Develop Your Support System from the Beginning
- As soon as possible, or before school begins, make yourself official; register with the Student Support Services at Taft College in the Student Support Services building. Find out where the tutoring services are, introduce yourself, and create your supports. Make friends in class. Other students are excellent supports.
- Remember the fundamentals. From the first day in class, be dependable. Attend all classes; arrive on time, and complete work by its due date. When possible do extra credit work. There’s no substitute for hard work. This conscientiousness helps you advocate for yourself, because professors want to help responsible students.
- Decide in which subjects you are most likely to need help. Use your previous school experience as a guide. It’s unlikely that those trouble spots will evaporate when you get to college. It’s also unlikely that you’ll require accommodations in every class.
- By meeting with professors before something goes wrong, they will not think you are using your disability as an excuse, and you will be in the position to get the help needed from the start.
Be Professional
- When you are ready to meet with your instructors, schedule an appointment. What you have to discuss is important. Don’t catch the instructor in a rush before or after class.
- Bring some documentation (your Accommodations Card) to the appointment. Some people need things in black and white. Be friendly. Greet your instructor and maintain eye contact.

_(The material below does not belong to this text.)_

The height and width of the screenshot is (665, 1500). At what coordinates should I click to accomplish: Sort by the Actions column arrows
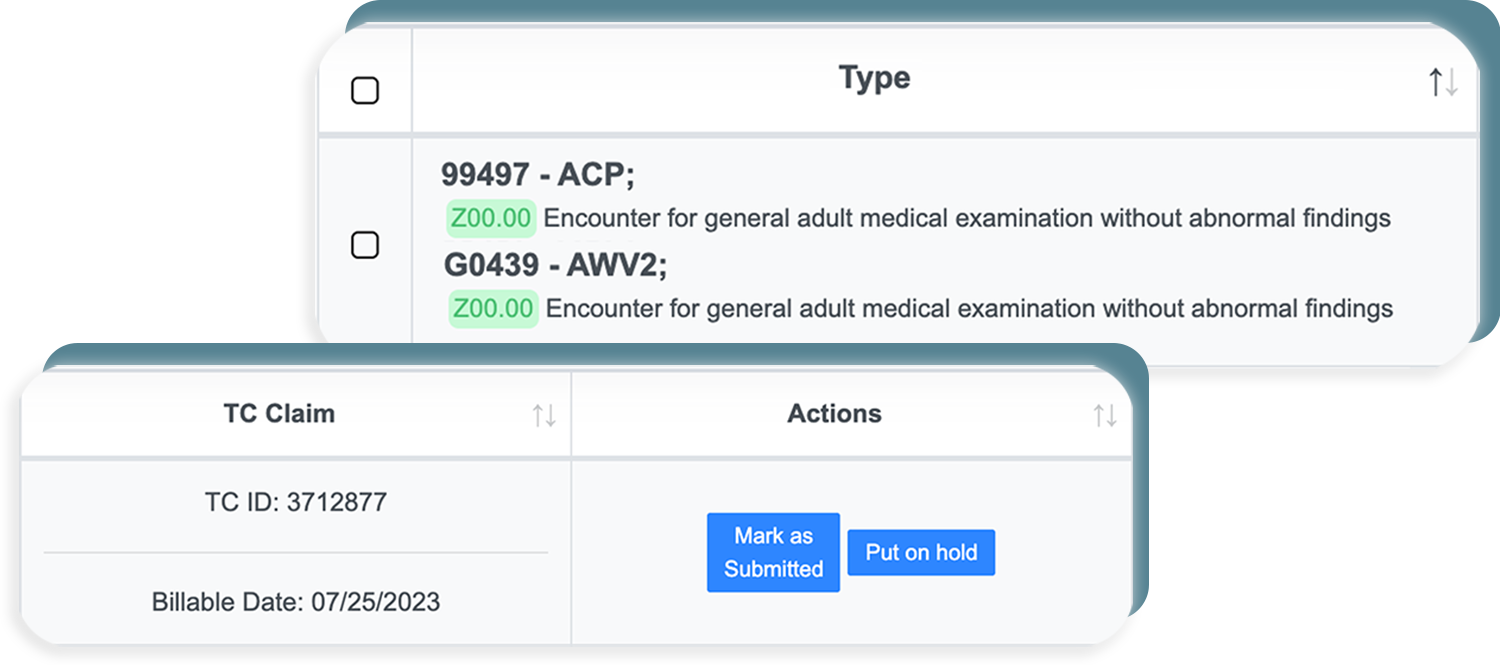tap(1105, 415)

- Explain what accommodations you require. Explain, for example, if you have high distractibility, you will need a quiet room for tests; if you have trouble writing, you may need to tape record classes to enable you to take better notes. When this connection is made between your disability and what you need, few professors will turn you down. (If they do, contact Student Support Services at 763-7775 for assistance.)
- It must be clear that you are not asking standards to be lowered. You are using tools to help you perform. To pass, you must perform the task that your classmates perform. You may, however, need to get there in a different way. Students with learning disabilities or visual impairments, for example, have to read the textbook just as non-disabled students do. They may just do it differently by using books on tape or computer scanners.
- Don’t be aggressive. It isn’t in your best interest to turn a professor against you. But don’t be passive either. Stand up for your rights. The best approach is to be assertive. If things don’t go well, ask Supportive Services for help. No matter what happens in the meeting, thank your professor for his/her time. Stay professional.
- Many students have no problem getting their professors to cooperate. Their success has a lot to do with how it’s done. By developing these social skills, you’re developing your emotional intelligence, which is in the end one of the most important accommodating techniques for dealing with a disability.
*Linda G. Tessler, PhD. is a licensed psychologist in private practice in Bryn Mawr, Pennsylvania. Dr. Tessler’s major interest is in serving persons with learning disabilities. This document was adapted from LDA Newsbriefs, Sept/Oct 1997.